The 180-day log retention requirement is one of the most operationally significant mandates. Logs must be stored within India and must include firewall logs, IDS/IPS logs, web and proxy logs, mail server logs, DNS logs, application logs, database logs, and endpoint detection logs. All systems generating these logs must be synchronized to NTP servers operated by NIC (National Informatics Centre) or NPL (National Physical Laboratory). This time synchronization is critical because it ensures log correlation across systems and provides forensic reliability in incident investigations.

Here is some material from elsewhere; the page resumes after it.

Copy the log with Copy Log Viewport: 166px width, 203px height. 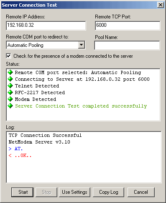(108, 192)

Implementation Action Plan

  • Designate a Point of Contact and submit details to CERT-In using the prescribed format
  • Configure all ICT systems to sync with NIC or NPL NTP servers
  • Deploy centralized log collection covering all in-scope systems
  • Configure 180-day log retention with storage within Indian jurisdiction
  • Establish an incident detection and reporting process that meets the 6-hour window
  • Build a pre-formatted incident report template aligned with CERT-In reporting requirements
  • Conduct tabletop exercises to test your 6-hour reporting capability
  • Review and update KYC processes for applicable service categories
  • Train SOC and IT teams on what constitutes a reportable incident

Penalties for Non-Compliance

Failure to comply with CERT-In Directions can result in imprisonment up to one year, a fine, or both under Section 70B(7) of the Information Technology Act, 2000. CERT-In also has the authority to request information, systems for analysis, or access to facilities. Refusal to cooperate with CERT-In during an investigation is itself a punishable offense. Organizations should note that "noticing" an incident triggers the 6-hour clock, so delayed detection does not provide a compliance loophole, but willful ignorance or failure to detect evident incidents can attract regulatory scrutiny.

Frequently Asked Questions

Do the CERT-In directions apply to all organizations in India?
Yes. The directions apply to all service providers, intermediaries, data centers, body corporates, and government organizations. There is no exemption based on size or industry. Any entity operating ICT infrastructure in India must comply.
What happens if we discover an incident outside business hours?
The 6-hour reporting window runs from the time the incident is "noticed," regardless of business hours. Organizations need processes and on-call arrangements to report incidents to CERT-In within 6 hours at any time, including weekends and holidays.
Where do we submit incident reports?
Incidents must be reported to CERT-In via email ([email protected]), phone, or through the CERT-In portal. A specific reporting format is provided by CERT-In that covers incident type, systems affected, actions taken, and impact assessment.
Can logs be stored in cloud infrastructure outside India?
No. The 180-day log retention requirement explicitly mandates that logs must be maintained within Indian jurisdiction. If you use cloud infrastructure for log storage, the servers must be physically located in India.
How does this interact with DPDPA 2023?
CERT-In directions and the Digital Personal Data Protection Act (DPDPA) 2023 operate in parallel. CERT-In focuses on incident reporting and technical security measures, while DPDPA governs personal data processing and data principals rights. A data breach may trigger obligations under both frameworks simultaneously.